They served us breakfast on the plane, but with a full day of touring ahead, and most of us operating on 3 hours of interrupted sleep, I thought it best to stop at a cafe on the way to our first site. I ordered a tomato and mozarella sandwich and a capuccino. (Lucky for me my credit card worked the first time; at that point I didn't have any sheckles.)
From second breakfast, we went to the Ayalon Institute in Rehovot, a town once known for its vast citrus groves, which is now almost completely developed. The Ayalon Institute is not an institute at all, but a training farm for prospective kibbutz leaders where a secret bullet factory operated beneath the laundry for three years, from 1945-48. In this time, 40 workers (all volunteers from the Haganah) worked in a noisy basement doing an important but very dangerous task--making sure that the Jews in Palestine had enough ammunition to defend themselves against both the Arabs and the British.

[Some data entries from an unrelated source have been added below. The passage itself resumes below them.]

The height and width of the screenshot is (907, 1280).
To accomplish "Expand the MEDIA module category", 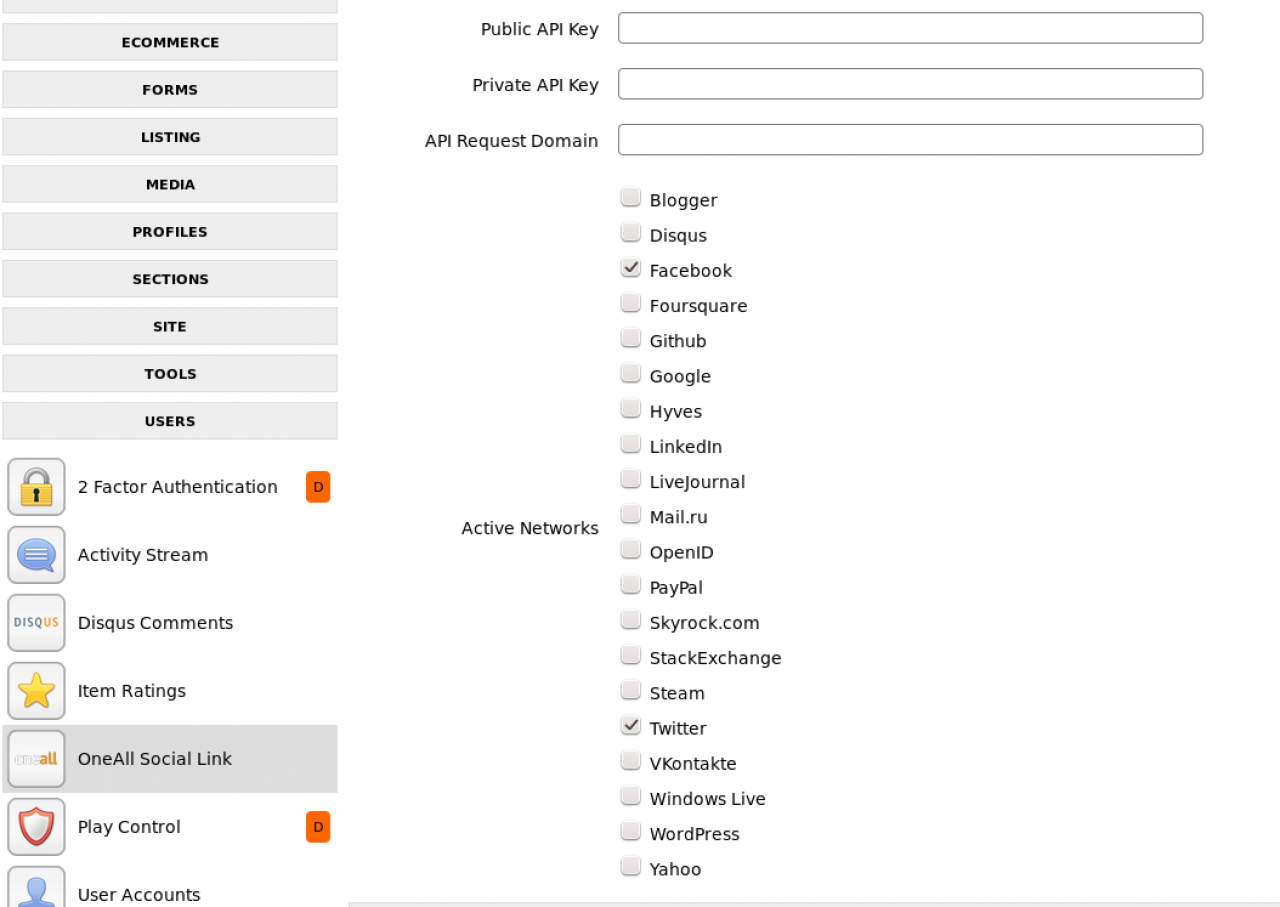I will point(170,185).
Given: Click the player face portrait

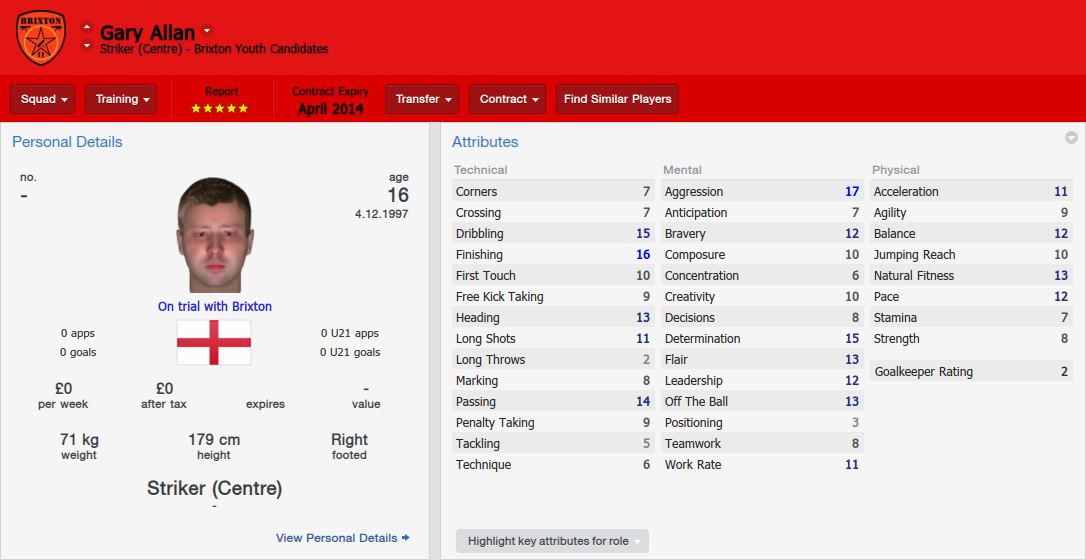Looking at the screenshot, I should pyautogui.click(x=215, y=235).
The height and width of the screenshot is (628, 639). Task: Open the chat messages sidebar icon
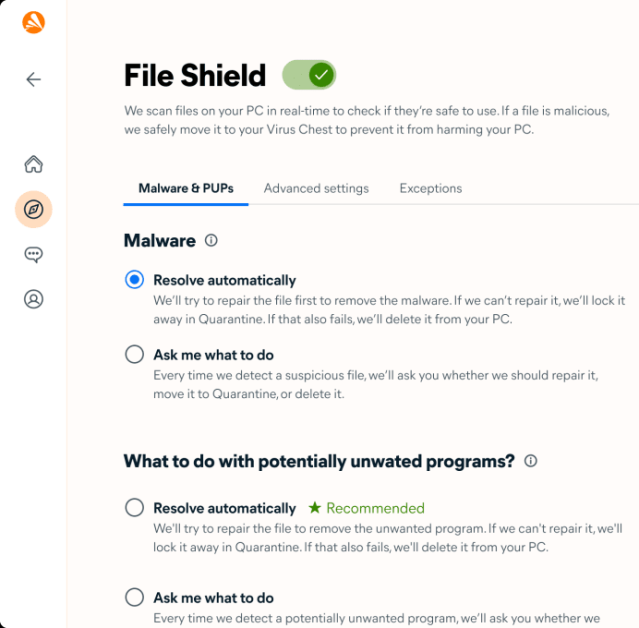[33, 254]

Our guide told us the elaborate ways they had of maintaining the project's secrecy, as anyone involved in making munitions was subject to imprisonment or execution by the British. These included a secret entrance, down a 25-foot long ladder under the laundry machine (seen here),
removing metal filings from one's shoes, clothes and hair daily, and making the commitment not to tell anyone, not even one's spouse.
In the end, these brave young people were able to make 2.25 million bullets which were eventually used in the War of Independence. That they did so without being caught and without having an accident in their cramped workspace is a miracle, just one of many we will learn about on this trip.